The other reason is because this makes a heat gun ideal for the first stage of stripping. Under heat, varnish liquefies before the paint so you can scrape off decades of paint in one pass and in one long ribbon, as Karen is doing above. If we had used only stripper on these five or six layers of paint, this door would have been a mess for hours. You can see from the photos how much easier the job becomes without having to clean up a witch's brew of funky melted paint and noxious stripper. Minimizing the use of caustic chemicals is important, not just for your health but the health of the wood.

She started by warming up a 4x10 inch area at the end of the door with the heat gun. You can tell the paint is ready for scraping when it just starts to lift, as you can see here. Don't let the paint burn or blister, especially if you suspect lead paint (wear a chemical mask regardless though). Always strip with the grain whenever possible.
I like this scraper because it has an edge like a dull chisel so it slices under and lifts the paint better than does a flat scraper. The technique is to work slowly in a forward direction, keeping the heat gun a couple of inches in front of the blade, as Karen is doing here. If the blade starts to hit resistance, slow down and let the surface get a bit warmer. Don't stop and go back to pick up something you missed. Get it in another pass. You don't want the warm, sticky paint you just lifted off the surface to reattach itself to the bare wood.
When that ribbon of paint starts to fall back over the unscraped stuff, dump it in the garbage can. If you need a second pass with the heat gun, make sure to clean the scraper blade before starting again.

After the heat gun, the next steps is to scrape off the hardened residue with a pull scraper. Most of this will be hardened varnish. The center panel in this door will be removed and replaced with an architectural metal screen so Karen's not stripping it.
Now we go to the chemicals. My apologies to the "green" folks but none of the soy/citrus strippers work nearly as well as the hard stuff. Here we're using Klean Strip. Karen bought the stuff you spray on; I like the KS3 gel that you paint on. Same stuff, just that whatever convenience you gain with a spray bottle you give up with having to refill the small spray bottle frequently.
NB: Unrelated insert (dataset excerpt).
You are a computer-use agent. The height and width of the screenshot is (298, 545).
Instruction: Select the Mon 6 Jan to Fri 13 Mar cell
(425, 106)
The axiom is, "let the stripper do the work". I like to let the stripper sit undisturbed for at least ten minutes. Resist the temptation of toying with it during this step. Chemical strippers are designed to create a seal to trap the active chemicals next to the paint. Breaking this seal lets in air and weakens the chemical action.
Then go at it with a fine wire brush, like Karen is doing. This is followed by a wad of clean paper towels. Then another spritz of stripper, another wire brushing, another wad of paper towels.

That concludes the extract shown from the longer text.